■ **WORK REQUIRED**: Reproduce the entries verbatim, starting at the line that contains "coordinates (1884, 48)." and ending after the line that contains "(928, 555).".

■ **MATERIAL FOR THE TASK**:

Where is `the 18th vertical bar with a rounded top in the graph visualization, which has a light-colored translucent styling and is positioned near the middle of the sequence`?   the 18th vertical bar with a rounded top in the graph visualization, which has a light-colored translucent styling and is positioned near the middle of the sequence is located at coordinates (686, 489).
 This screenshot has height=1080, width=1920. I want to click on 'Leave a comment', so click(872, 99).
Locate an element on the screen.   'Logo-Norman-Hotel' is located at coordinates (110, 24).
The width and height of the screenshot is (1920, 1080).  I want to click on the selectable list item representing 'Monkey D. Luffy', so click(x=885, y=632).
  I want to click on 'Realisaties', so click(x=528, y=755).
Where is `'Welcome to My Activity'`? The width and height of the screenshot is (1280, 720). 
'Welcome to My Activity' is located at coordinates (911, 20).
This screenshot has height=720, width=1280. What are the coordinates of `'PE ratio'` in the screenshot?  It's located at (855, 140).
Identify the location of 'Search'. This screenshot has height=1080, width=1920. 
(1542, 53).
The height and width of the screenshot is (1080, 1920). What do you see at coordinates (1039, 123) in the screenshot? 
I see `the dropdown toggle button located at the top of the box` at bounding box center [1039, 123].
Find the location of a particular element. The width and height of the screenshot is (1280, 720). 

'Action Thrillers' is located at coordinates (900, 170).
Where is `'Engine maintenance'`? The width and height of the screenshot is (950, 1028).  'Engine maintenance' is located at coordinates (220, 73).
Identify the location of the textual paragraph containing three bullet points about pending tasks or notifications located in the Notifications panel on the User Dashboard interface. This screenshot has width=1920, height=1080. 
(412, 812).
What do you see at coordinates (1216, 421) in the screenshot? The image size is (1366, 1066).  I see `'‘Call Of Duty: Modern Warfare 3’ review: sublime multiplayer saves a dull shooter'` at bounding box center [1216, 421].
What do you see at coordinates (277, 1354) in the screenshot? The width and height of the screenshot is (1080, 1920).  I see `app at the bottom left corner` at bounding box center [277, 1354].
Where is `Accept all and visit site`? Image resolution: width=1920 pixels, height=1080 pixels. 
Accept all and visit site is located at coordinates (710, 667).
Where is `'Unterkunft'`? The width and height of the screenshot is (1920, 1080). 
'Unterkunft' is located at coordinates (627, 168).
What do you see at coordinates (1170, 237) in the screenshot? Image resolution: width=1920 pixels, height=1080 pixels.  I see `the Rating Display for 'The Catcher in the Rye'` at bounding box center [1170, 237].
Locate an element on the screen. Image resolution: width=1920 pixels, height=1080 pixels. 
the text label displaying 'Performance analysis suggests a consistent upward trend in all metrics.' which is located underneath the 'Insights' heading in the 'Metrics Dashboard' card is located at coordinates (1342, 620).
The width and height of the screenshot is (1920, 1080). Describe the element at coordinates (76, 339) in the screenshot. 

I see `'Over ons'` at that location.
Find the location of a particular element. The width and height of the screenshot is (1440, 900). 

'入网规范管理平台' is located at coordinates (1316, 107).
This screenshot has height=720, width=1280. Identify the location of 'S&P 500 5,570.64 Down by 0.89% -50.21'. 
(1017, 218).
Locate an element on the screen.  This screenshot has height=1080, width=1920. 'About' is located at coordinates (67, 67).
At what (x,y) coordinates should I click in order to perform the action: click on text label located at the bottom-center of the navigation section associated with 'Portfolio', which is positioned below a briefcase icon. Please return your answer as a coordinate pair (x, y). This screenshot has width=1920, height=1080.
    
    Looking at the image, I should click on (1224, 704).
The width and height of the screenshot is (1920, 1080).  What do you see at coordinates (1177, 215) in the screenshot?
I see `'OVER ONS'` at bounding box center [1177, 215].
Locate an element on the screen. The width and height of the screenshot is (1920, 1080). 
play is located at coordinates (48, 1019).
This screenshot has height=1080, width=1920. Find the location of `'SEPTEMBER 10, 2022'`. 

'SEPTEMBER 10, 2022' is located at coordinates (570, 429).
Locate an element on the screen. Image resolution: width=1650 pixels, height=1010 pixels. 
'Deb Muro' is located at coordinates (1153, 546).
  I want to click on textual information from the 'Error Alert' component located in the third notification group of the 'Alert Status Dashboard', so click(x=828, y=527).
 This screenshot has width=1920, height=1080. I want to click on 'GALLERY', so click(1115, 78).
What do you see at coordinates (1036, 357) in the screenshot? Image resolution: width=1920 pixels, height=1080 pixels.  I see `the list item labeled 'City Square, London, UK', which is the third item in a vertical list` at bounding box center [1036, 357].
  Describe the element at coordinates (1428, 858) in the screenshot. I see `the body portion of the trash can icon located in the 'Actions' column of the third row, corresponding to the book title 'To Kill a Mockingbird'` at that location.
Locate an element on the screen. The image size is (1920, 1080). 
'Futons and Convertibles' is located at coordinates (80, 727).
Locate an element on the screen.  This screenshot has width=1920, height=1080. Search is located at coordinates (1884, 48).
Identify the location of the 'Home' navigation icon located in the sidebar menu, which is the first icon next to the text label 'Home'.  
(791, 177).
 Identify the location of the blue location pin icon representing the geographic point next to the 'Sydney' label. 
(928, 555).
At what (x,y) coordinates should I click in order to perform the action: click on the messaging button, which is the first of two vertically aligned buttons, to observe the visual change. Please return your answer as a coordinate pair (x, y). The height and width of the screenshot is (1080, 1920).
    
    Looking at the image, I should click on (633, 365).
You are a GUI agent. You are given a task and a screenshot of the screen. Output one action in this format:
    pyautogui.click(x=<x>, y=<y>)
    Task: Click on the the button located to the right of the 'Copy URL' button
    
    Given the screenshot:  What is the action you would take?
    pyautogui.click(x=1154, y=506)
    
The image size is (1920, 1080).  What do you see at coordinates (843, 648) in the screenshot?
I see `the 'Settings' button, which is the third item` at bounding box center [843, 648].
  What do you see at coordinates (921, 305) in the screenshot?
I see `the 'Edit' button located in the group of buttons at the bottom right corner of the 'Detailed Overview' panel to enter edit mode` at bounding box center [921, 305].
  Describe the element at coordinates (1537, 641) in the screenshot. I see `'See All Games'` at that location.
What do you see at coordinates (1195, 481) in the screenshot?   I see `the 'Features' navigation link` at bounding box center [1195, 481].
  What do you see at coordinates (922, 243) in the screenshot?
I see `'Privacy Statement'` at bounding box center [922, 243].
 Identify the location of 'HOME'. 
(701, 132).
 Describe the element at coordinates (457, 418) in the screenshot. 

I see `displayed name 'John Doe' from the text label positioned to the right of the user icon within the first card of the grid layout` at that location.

■ **TASK RESULT**:
Locate an element on the screen.  This screenshot has width=1920, height=1080. Search is located at coordinates (1884, 48).
Identify the location of the 'Home' navigation icon located in the sidebar menu, which is the first icon next to the text label 'Home'.  
(791, 177).
 Identify the location of the blue location pin icon representing the geographic point next to the 'Sydney' label. 
(928, 555).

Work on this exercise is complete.